Hong Kong stocks end higher amid cautious trade as spotlight shifts to Trump inauguration
Hong Kong and mainland stocks stabilised on Tuesday with benchmark gauges rebounding from earlier losses, but investors remain cautious ahead of US president-elect Donald Trump’s inauguration on Friday.
The Shanghai Composite closed 0.17 per cent higher at 3,108.77 reversing from five consecutive days of losses, its longest losing streak since August 2015.
The ChiNext index, a gauge of young companies on the Shenzhen bourse, gained 2.02 per cent to 1,867.87, putting an end to its eight-day slide.
The rebound was led by a 10 per cent rise in heavyweight Leshi Information & Technology Corp, LeEco’s listed arm.
LeEco secured a 15 billion yuan investment from property developer Sunac China Holdings last week, easing concerns over its cash woes.
Kingston Lin King-ham, securities brokerage director at AMTD, said an accelerated pace of new share listings on the mainland was still weighing on markets.
Faster approvals of initial public offerings by Chinese authorities have led to fears of downward pressure on stock prices.
“It is not a major recovery today,” Lin said. “There is a tight capital supply at the moment.
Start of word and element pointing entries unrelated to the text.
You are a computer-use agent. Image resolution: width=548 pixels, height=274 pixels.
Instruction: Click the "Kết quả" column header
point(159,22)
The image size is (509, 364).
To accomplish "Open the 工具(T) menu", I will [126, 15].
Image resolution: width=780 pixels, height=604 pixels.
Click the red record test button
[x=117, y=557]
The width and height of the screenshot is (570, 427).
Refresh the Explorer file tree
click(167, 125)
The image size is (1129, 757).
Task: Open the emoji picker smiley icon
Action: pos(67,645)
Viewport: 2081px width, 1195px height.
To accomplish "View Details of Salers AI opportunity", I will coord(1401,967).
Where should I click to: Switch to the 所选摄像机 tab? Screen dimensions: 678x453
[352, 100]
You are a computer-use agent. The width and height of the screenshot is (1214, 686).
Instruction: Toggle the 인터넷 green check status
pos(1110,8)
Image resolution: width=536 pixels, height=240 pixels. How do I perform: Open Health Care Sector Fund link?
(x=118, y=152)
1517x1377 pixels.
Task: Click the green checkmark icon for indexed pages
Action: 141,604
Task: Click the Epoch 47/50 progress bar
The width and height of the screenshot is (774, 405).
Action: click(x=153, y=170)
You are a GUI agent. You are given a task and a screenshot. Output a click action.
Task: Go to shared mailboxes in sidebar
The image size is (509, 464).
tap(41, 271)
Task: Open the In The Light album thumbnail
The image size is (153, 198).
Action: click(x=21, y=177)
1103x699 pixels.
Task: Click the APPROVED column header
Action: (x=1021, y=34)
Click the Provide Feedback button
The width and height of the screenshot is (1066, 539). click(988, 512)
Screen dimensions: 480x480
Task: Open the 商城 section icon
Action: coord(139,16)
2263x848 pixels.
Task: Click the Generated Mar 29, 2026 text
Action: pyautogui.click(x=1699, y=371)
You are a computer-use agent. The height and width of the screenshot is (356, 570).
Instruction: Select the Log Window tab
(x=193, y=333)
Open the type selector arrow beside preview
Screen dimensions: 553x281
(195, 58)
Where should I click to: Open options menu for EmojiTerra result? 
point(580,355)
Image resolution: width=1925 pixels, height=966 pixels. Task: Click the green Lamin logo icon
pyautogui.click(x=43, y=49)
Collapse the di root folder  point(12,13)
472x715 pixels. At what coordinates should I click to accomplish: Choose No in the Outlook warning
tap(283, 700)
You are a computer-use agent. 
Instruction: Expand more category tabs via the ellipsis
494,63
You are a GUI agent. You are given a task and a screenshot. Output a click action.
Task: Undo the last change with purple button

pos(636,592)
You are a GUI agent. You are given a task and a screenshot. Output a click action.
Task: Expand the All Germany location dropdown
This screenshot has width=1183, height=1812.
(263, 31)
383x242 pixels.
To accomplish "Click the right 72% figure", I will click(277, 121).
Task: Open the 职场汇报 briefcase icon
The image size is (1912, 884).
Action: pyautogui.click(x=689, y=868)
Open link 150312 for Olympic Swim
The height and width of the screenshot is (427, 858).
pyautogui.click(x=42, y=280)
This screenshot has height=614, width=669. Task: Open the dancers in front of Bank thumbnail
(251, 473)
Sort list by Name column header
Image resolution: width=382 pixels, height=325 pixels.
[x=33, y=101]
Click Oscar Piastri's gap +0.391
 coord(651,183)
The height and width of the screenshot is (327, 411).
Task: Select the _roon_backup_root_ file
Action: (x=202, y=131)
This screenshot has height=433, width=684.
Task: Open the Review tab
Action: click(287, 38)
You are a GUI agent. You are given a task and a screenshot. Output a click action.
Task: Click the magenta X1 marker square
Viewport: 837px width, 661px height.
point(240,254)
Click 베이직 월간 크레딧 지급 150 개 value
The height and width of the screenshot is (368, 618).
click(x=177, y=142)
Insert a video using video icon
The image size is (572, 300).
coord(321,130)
We won’t see any big change before the Lunar New Year.”
Hong Kong stocks closed higher on Tuesday despite investor concerns after sterling plunged, hit by mounting fears that British Prime Minister Theresa May will commit Britain to a hard Brexit.
The Hang Seng Index climbed 0.54 per cent points to 22,840.97, while the Hang Seng China Enterprises Index gained 0.37 per cent to 9,702.19 points.
Linus Yip, strategist at First Shanghai Securities, said Hang Seng’s relatively low turnover of HK$50.68 billion reflected cautious sentiment among investors.
“Trump will be on stage this Friday, the market may take a wait-and-see attitude on what will be his policies,” Yip said. “It’s unlikely for the market to have a big rebound before that.”
Lin said the benchmark index could retreat to about 22,500 ahead of Trump’s inauguration.
“There are worries in the market,” he said. “We cannot rule out that Hong Kong would suffer from stronger selling pressure on Thursday and Friday.”
CK Property’s shares rose 2.2 per cent to HK$50.70 after Cheung Kong Property said it will partner with two other Li Ka-shing-controlled firms in a A$7.4 billion deal to acquire Duet Group, an Sydney-listed group which owns energy utility assets in the US and Australia.
Other big moves included a 2.2 per cent jump from Sinopec Corp and a 1.7 per cent rise from Cathay Pacific Airways.
The stabilisation also came after the International Monetary Fund upgraded its growth forecast for China’s economy in 2017 to 6.5 per cent, 0.3 percentage point higher than its October forecast.
Chinese president Xi Jinping said during a meeting with Swiss officials that China’s GDP growth for 2016 was 6.7 per cent, missing the government’s target but the highest among the world’s major economies.
In Japan, the benchmark Nikkei index dropped 1.48 per cent to 18,813.53 with investors awaiting Theresa May’s speech later Tuesday in London about the plan to withdraw from the European Union.
The pound fell as much as 1.5 per cent against the US dollar and 2.5 per cent against the yen on Monday, according to Reuters. It was the currency’s worst one-day drop in 32 years, excluding the flash crash in October 2016.
US markets were closed on Monday for the Martin Luther King public holiday.